Rudolph Feierabend (in old sources also "Veirabend"), who comes from an Augsburg bourgeois family, is likely to have joined the Cistercians in the Kaisheim monastery near Augsburg as a novice in the 13th century . In any case, a “brother Rudolf von Chaisheim” is already attested on May 21, 1289 in Landshut.

Work as a monastery clerk

Rudolph Feierabend worked at the beginning of the 14th century under Abbot Johann I. Chonold (1302-1320) and Prior Rudger in the scriptorium of the Cistercian monastery in Kaisheim as a "chair writer". In the late Middle Ages, this was a term used for civil professional and wage clerks who, among other things, wrote writings for the right-wing parties at the court seat. Chair scribes also worked for monasteries, where they copied manuscripts for a fee.
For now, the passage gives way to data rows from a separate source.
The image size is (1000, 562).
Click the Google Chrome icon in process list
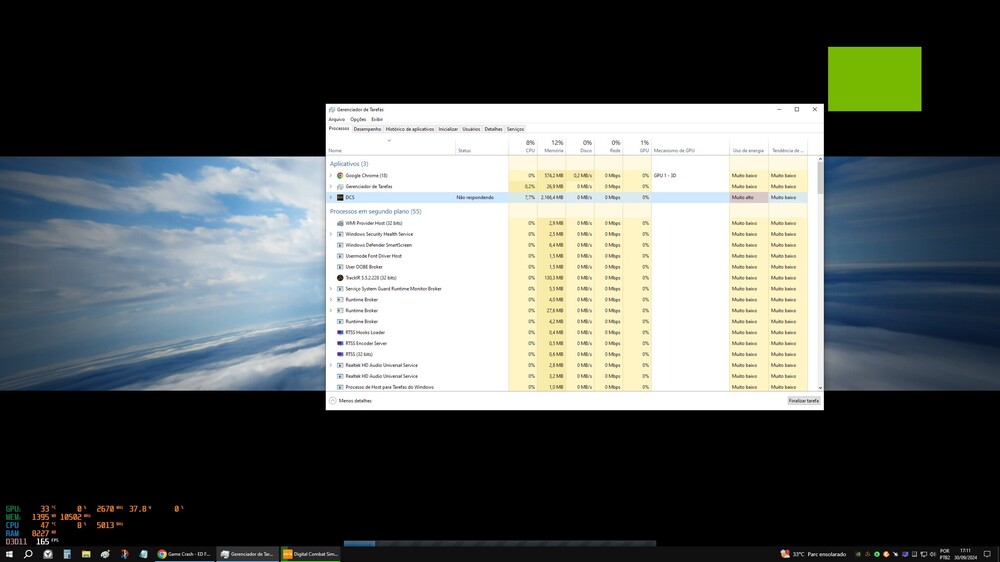[x=340, y=175]
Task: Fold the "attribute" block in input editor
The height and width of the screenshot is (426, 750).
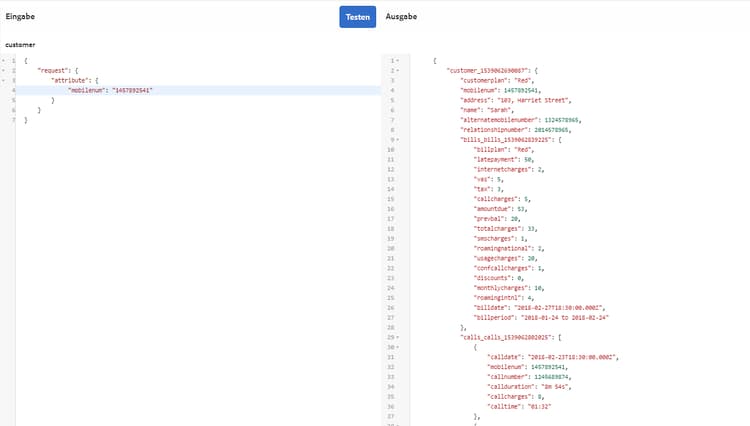Action: 4,81
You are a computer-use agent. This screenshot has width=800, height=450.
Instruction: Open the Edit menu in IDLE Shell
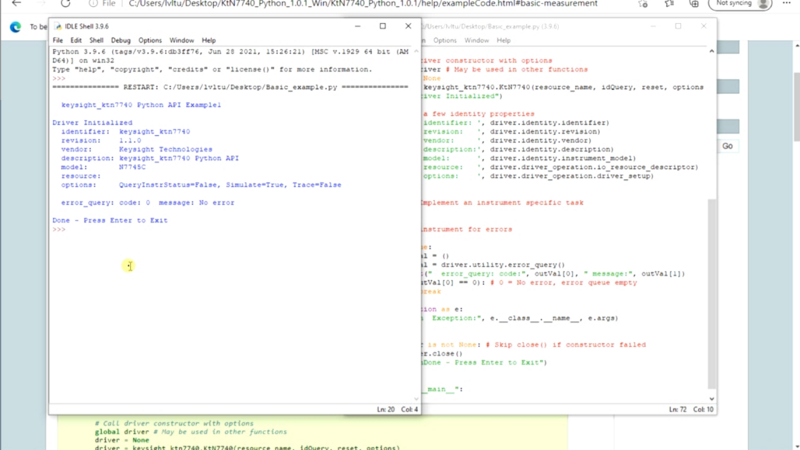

At the beginning of German-speaking tradition, such scribes were found in a few princely houses and exclusively in better-equipped monasteries, which had always had their own scriptoria (writing rooms). In Augsburg, where the institution of the chair writer was well established, other writers such as Conrad Bollstädter and Werner von Eichstett were also active in addition to after work. The Kaisheim Monastery in particular seems to have been a center of scientific activity in the 13th century.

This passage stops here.